GOAL OF THE EXERCISE: From the line containing "Image resolution: width=824" to the last line of the listing, both included, copy every line exactly and drop the pictures.

DATASET CONTENT:
::::

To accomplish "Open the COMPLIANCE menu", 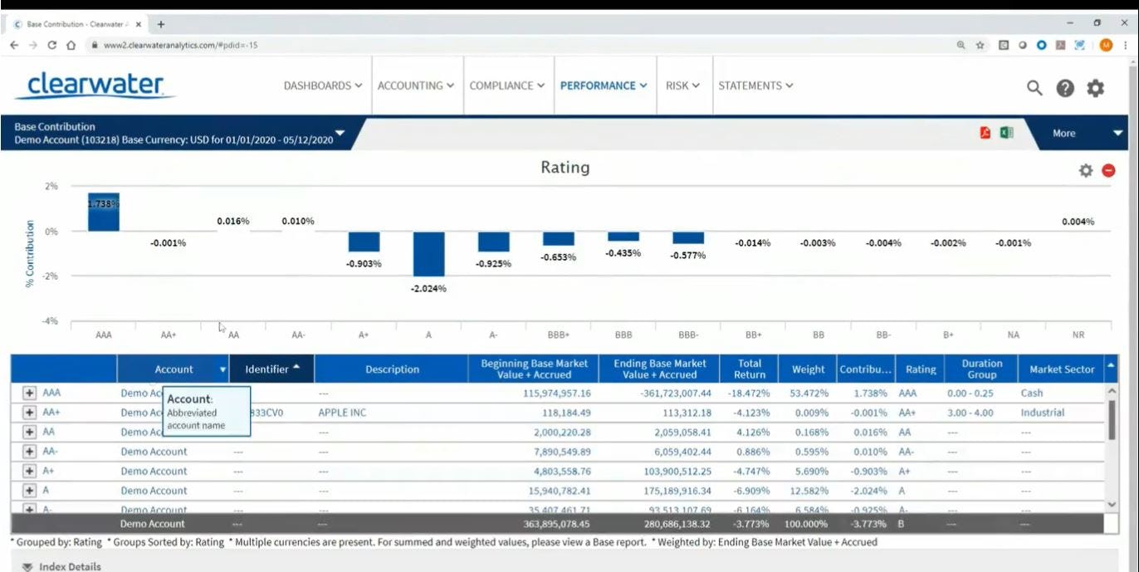I will click(507, 86).
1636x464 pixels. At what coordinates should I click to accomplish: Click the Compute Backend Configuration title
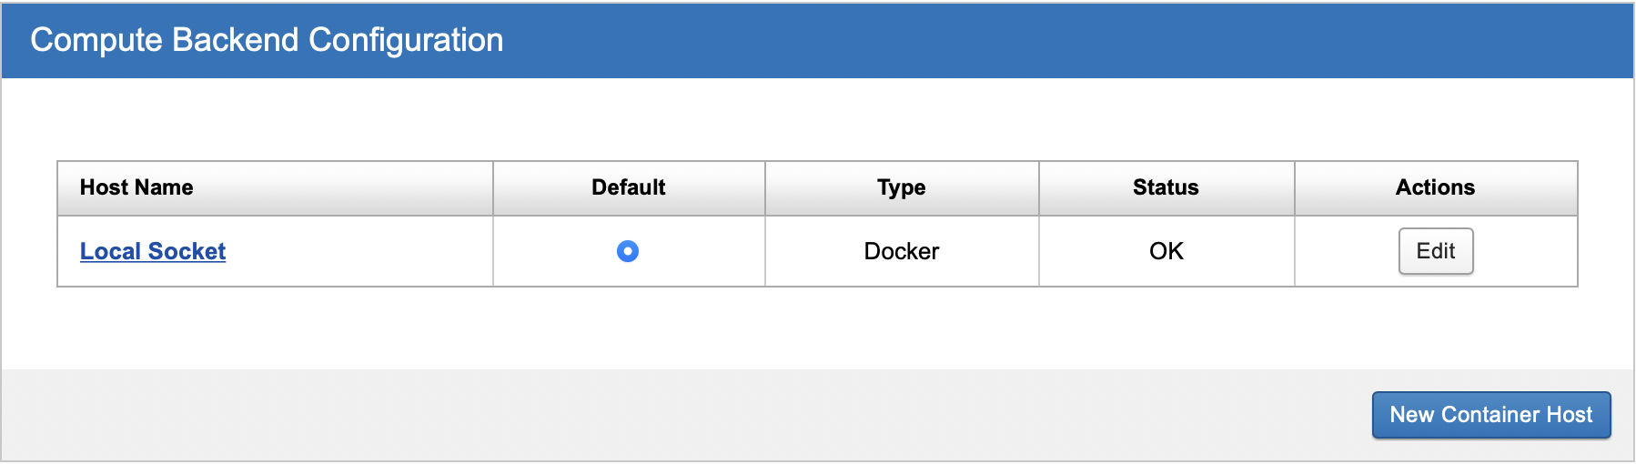pyautogui.click(x=267, y=40)
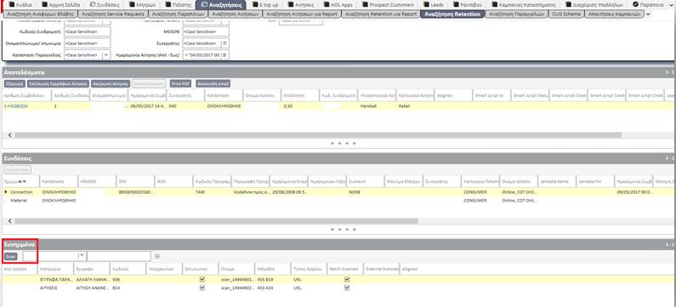The width and height of the screenshot is (676, 307).
Task: Click the Αποστολή email button
Action: [x=213, y=83]
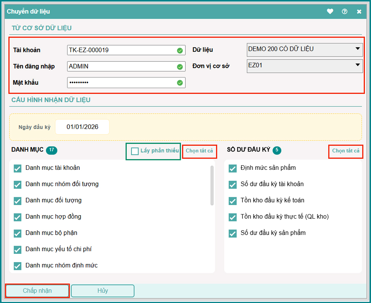The image size is (371, 303).
Task: Click the Danh mục list scrollbar
Action: pyautogui.click(x=212, y=185)
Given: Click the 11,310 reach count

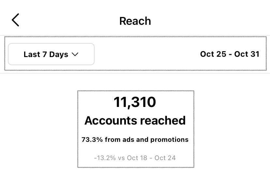Looking at the screenshot, I should point(135,102).
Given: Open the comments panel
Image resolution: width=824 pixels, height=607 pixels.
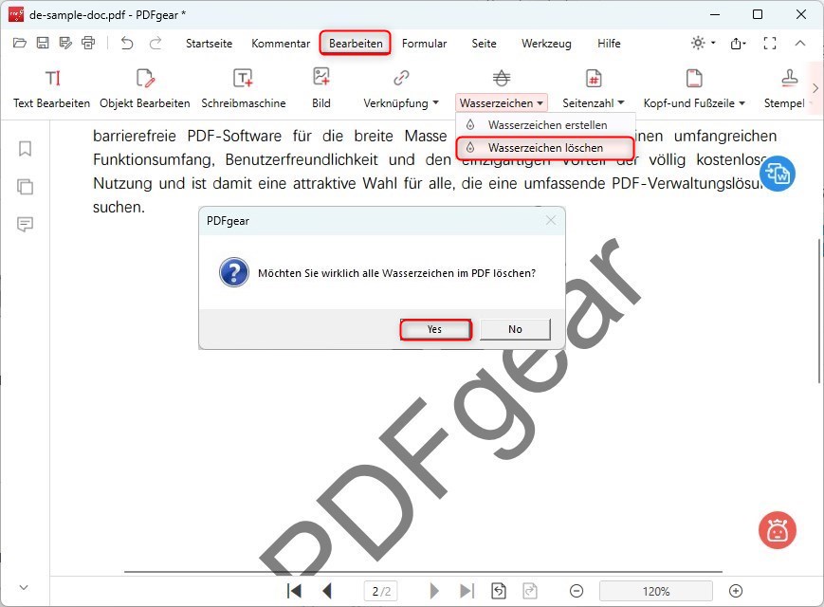Looking at the screenshot, I should [x=24, y=225].
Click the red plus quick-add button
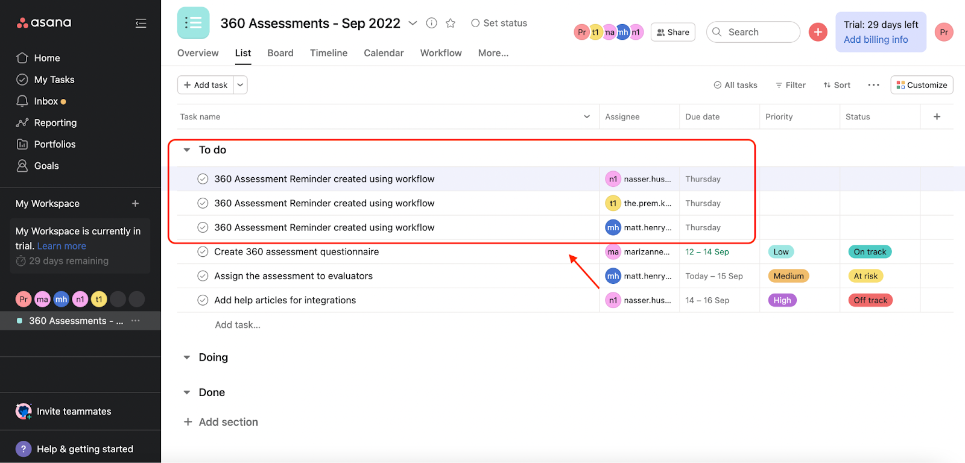Image resolution: width=965 pixels, height=463 pixels. 817,32
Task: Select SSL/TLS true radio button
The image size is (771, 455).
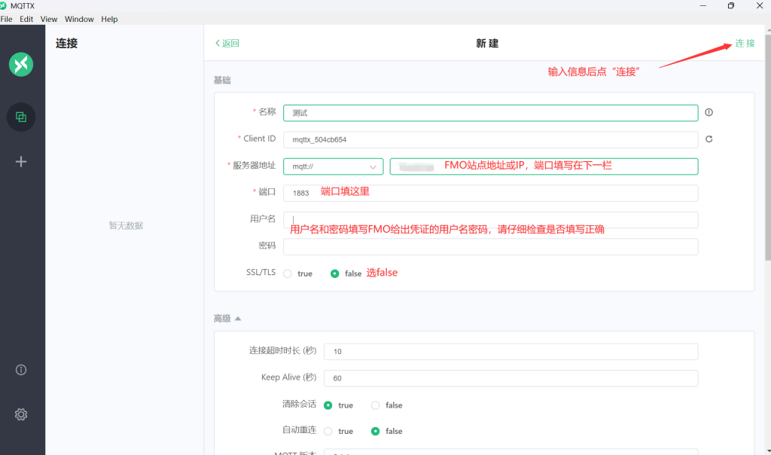Action: (288, 273)
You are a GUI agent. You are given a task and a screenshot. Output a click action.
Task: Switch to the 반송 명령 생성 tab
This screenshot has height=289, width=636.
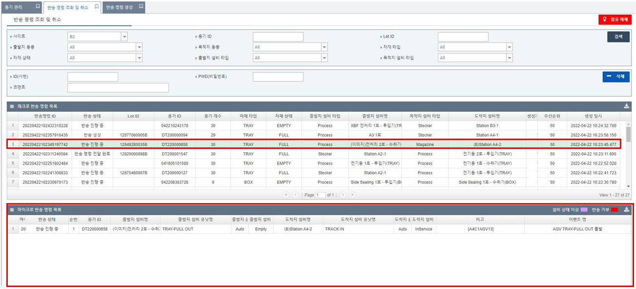click(x=119, y=7)
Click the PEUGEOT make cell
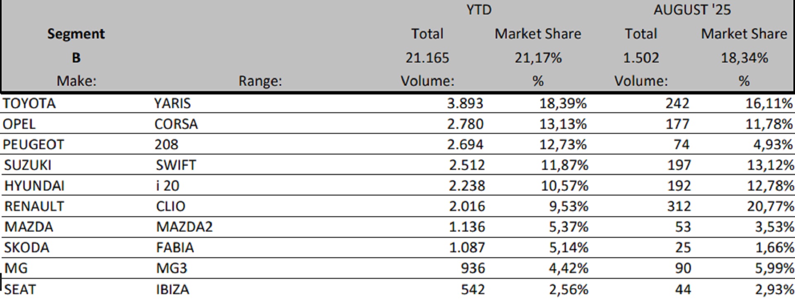 33,145
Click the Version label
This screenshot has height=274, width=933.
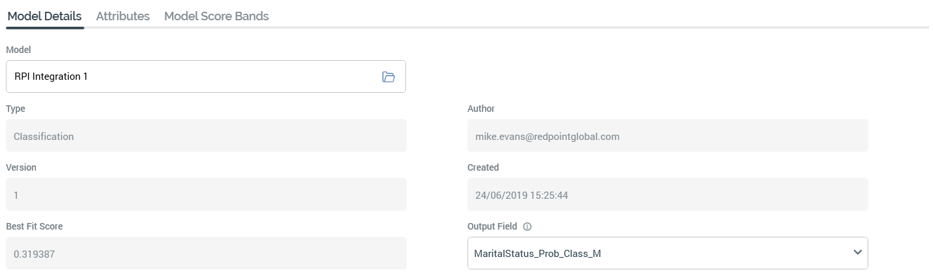21,167
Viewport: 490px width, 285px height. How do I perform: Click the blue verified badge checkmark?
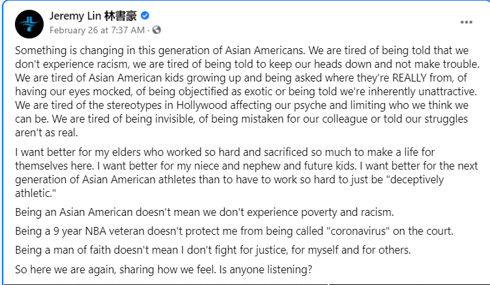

::::

SOLUTION TO THE PROBLEM:
Image resolution: width=824 pixels, height=607 pixels.
Looking at the screenshot, I should [x=24, y=225].
Click the red plus quick-add button
Image resolution: width=965 pixels, height=463 pixels. 817,32
Task: Select SSL/TLS true radio button
The image size is (771, 455).
Action: (288, 273)
You are a GUI agent. You are given a task and a screenshot. Output a click action.
Task: Switch to the 반송 명령 생성 tab
This screenshot has height=289, width=636.
click(x=119, y=7)
Click the PEUGEOT make cell
 33,145
Click the Version label
This screenshot has height=274, width=933.
21,167
Viewport: 490px width, 285px height. How do I perform: Click the blue verified badge checkmark?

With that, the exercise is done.